REGENYSYS: Designing regenerative regional living systems - enabling a circular bioeconomy of wellbeing in the Thames Estuary

Lead Research Organisation: University College London
Department Name: Bartlett Sch of Planning


REGENYSYS will create the enabling ecosystem for a circular bioeconomy of wellbeing (CBW) in the Thames Estuary. In a CBW organic resource loops are closed (material reuse/ recycling and energy recovery) to produce biomass or bioproducts, whilst also restoring local ecosystems and ecosystem services (provisioning, support, regulatory and cultural). The well-being of the local community improves due to increased access to locally produced, sustainable food and clean energy (provisioning services), healthier ecosystems (healthy soils, clean water, diverse local wildlife - supporting services), improved environmental regulation (carbon sequestration, hydrological management) and access to a beautiful environment with diverse recreational opportunities. The CBW provides new training, economic opportunities, and jobs for local people, creating new life paths for future generations living in the Estuary. This transformation increases the community's resilience to climate change and resource scarcity.
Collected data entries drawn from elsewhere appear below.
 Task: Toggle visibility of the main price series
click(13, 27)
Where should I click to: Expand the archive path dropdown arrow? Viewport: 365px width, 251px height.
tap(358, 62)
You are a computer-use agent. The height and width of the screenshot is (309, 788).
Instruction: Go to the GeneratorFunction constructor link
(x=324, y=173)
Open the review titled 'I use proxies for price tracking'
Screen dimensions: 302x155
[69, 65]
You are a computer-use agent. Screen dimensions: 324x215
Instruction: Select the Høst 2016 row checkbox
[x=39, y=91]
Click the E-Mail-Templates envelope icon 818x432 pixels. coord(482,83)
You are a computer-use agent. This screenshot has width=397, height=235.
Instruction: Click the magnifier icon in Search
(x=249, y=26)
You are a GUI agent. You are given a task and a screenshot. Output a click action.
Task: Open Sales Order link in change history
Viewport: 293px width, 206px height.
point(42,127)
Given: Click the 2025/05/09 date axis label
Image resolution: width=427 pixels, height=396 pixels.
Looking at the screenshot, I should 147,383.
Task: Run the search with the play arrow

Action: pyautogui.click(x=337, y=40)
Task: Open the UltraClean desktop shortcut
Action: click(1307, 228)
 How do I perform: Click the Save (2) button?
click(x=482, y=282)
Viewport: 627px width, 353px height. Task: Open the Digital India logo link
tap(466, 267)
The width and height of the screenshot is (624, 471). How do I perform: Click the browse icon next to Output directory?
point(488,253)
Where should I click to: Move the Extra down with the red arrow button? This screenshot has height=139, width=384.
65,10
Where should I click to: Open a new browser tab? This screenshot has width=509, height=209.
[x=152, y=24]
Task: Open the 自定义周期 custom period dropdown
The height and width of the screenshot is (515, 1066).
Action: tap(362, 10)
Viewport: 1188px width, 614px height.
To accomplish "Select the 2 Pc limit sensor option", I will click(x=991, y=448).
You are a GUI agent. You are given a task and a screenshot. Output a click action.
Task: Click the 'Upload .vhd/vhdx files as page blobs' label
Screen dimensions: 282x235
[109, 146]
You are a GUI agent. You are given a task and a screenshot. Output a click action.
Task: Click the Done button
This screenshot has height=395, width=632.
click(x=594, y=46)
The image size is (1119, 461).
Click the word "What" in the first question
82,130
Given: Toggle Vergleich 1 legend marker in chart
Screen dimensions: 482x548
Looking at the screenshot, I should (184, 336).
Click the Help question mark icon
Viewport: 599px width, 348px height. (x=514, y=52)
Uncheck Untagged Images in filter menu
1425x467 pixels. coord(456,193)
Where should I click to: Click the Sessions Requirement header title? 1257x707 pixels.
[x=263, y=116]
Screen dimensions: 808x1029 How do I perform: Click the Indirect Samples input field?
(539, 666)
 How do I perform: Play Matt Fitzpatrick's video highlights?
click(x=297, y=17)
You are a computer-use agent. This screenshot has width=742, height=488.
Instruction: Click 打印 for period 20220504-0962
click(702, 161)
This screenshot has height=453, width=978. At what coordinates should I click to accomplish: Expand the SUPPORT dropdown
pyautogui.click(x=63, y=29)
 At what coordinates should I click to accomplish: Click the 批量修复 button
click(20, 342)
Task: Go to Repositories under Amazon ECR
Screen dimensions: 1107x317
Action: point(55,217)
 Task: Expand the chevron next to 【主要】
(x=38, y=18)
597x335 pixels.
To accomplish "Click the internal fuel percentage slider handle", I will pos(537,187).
The region of study stretches from Grays (Essex)/ Dartford (Kent) to the North Sea, encompassing the riverside areas of Kent and Essex, identified as being home to some of the most deprived wards in the country. Organic materials (sewage, food and agricultural waste) are currently under exploited in the region, yet could be used more effectively to produce biomass and bioproducts. Parts of the infrastructural system, activities and logistics chains required for a CBW are emerging. However, they are nascent and not linked-up. Local food producers are amongst the poorest groups in the Estuary. Food scarcity and energy poverty, due to dependence on fossil fuels and imported food, is problematic for the wider community. Yet there is local access to agricultural and marine food systems and renewable energy resources. There are innovative projects (aquaculture, fish local etc), spare capacity (e.g. under utilized greenhouses and agricultural land) and wasted potential (organic waste streams) in both food and energy systems, which could enable the CBW.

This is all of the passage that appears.